Pixel coordinate grounding data:
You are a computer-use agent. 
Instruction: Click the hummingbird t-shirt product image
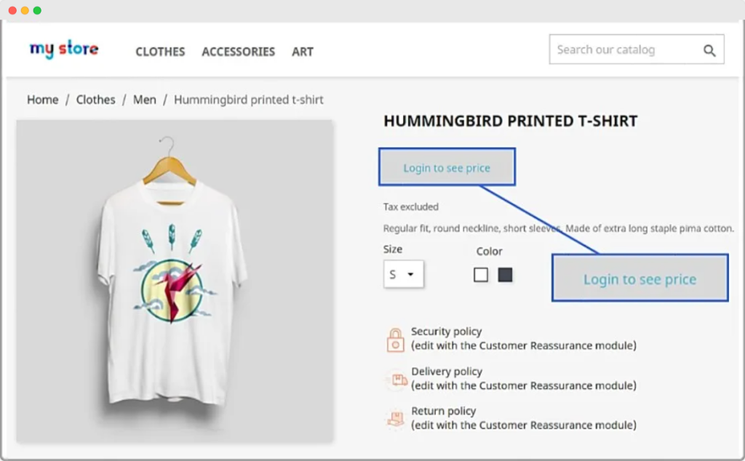[x=175, y=281]
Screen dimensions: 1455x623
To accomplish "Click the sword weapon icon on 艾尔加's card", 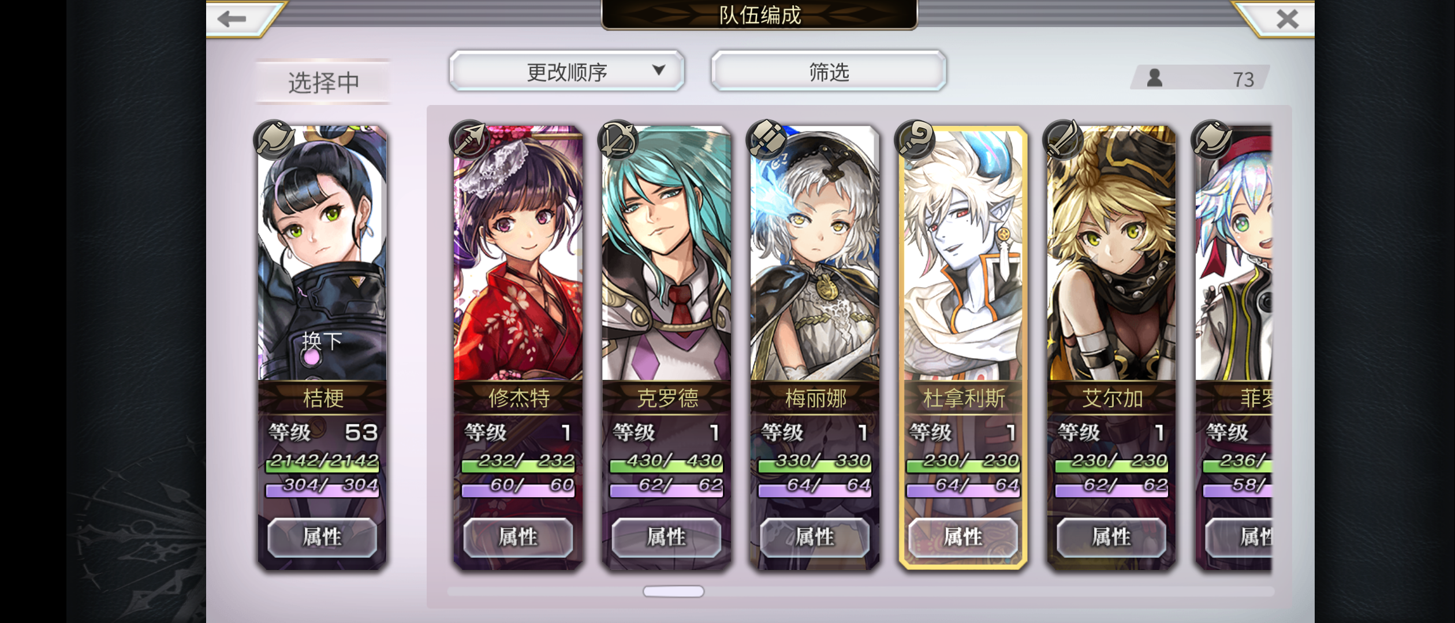I will (1064, 139).
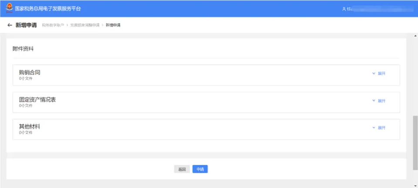Image resolution: width=418 pixels, height=188 pixels.
Task: Open the 税务数字账户 breadcrumb
Action: point(53,25)
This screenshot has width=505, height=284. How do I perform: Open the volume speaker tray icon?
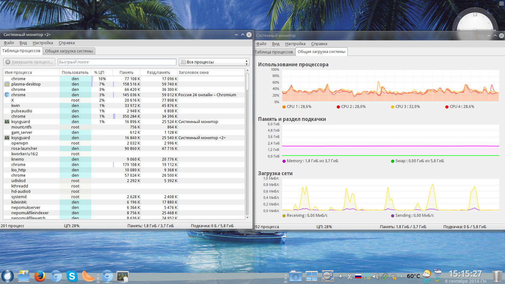click(375, 277)
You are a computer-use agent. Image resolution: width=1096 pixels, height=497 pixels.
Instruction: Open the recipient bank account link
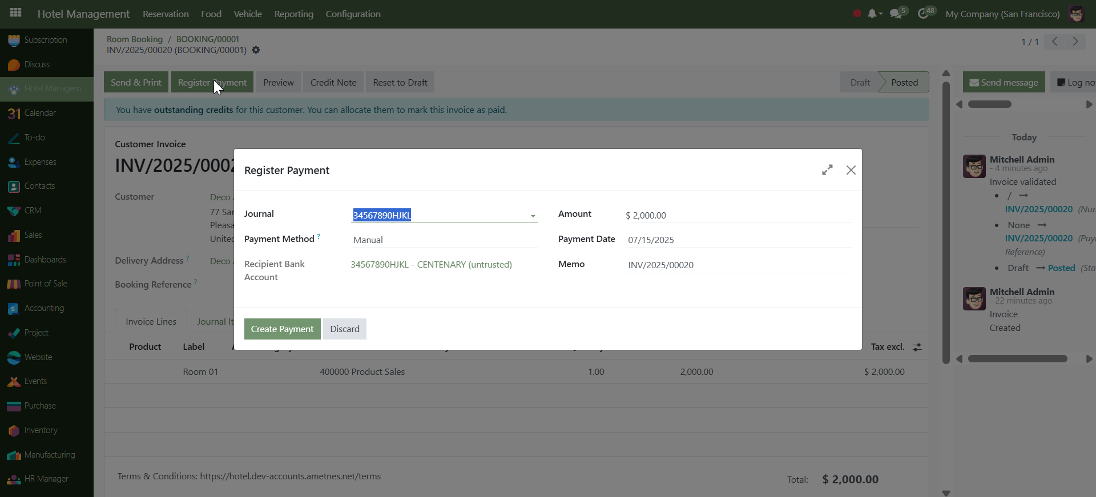coord(431,265)
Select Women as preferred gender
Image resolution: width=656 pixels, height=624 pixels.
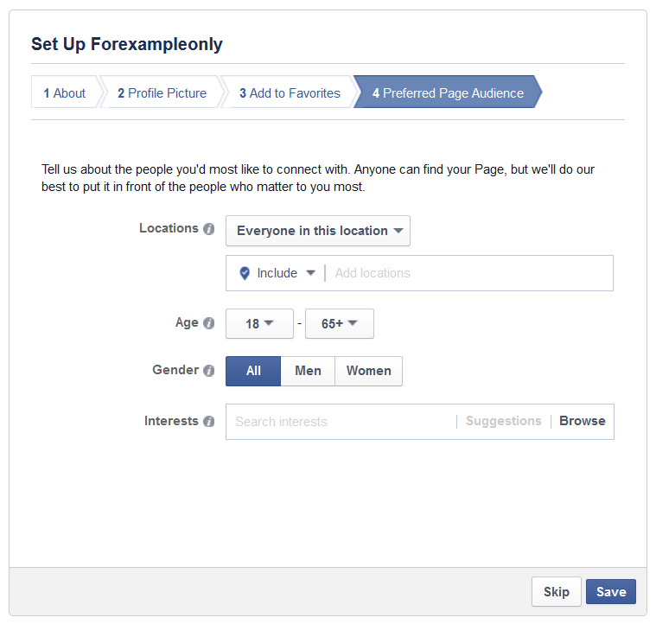[368, 371]
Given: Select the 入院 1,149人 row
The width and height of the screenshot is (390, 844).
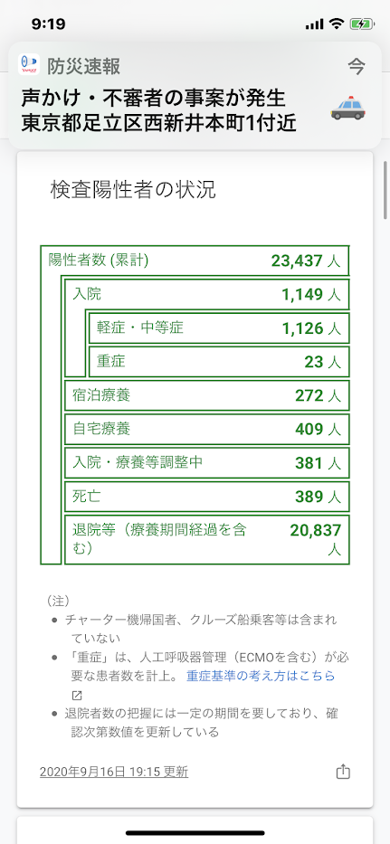Looking at the screenshot, I should [207, 294].
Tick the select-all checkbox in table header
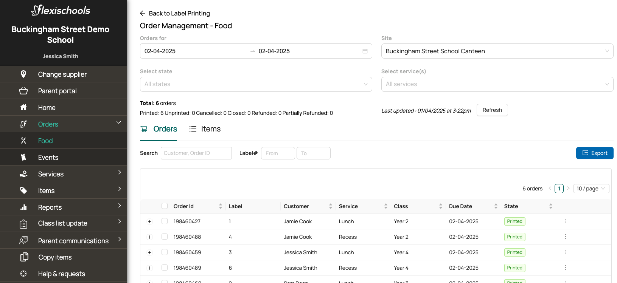Image resolution: width=617 pixels, height=283 pixels. click(x=165, y=206)
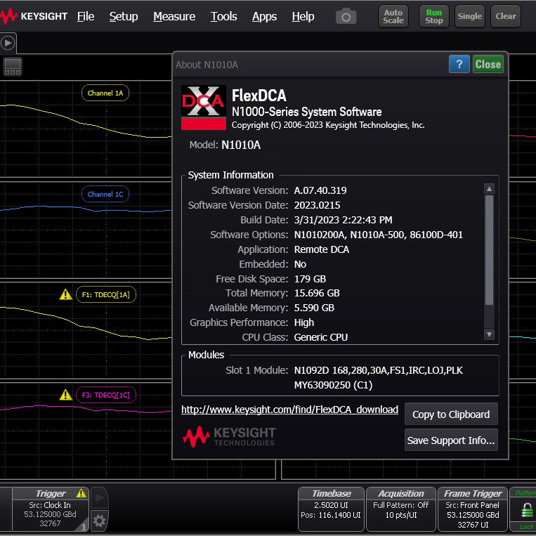The height and width of the screenshot is (536, 536).
Task: Open the Measure menu
Action: [174, 16]
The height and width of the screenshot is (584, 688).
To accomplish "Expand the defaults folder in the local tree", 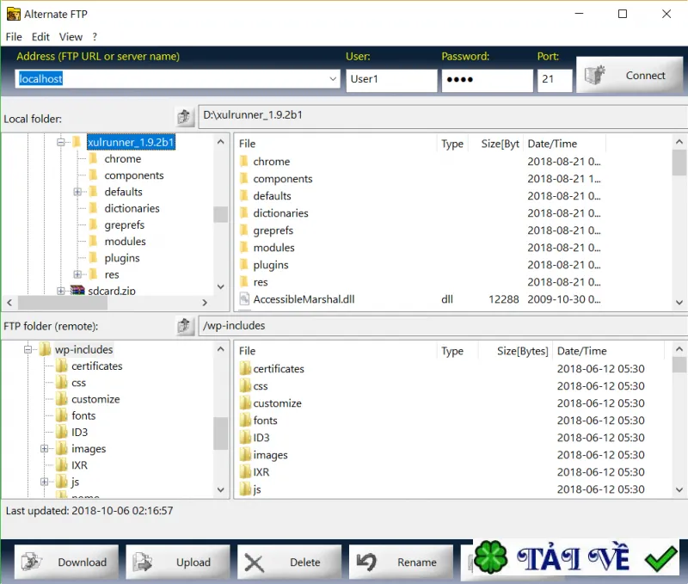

• Required work: Among the records above, find each line containing the string "computer" and copy it.

• Answer section:
You are a computer-use agent. 
You are a computer-use agent. Image resolution: width=1096 pixels, height=497 pixels.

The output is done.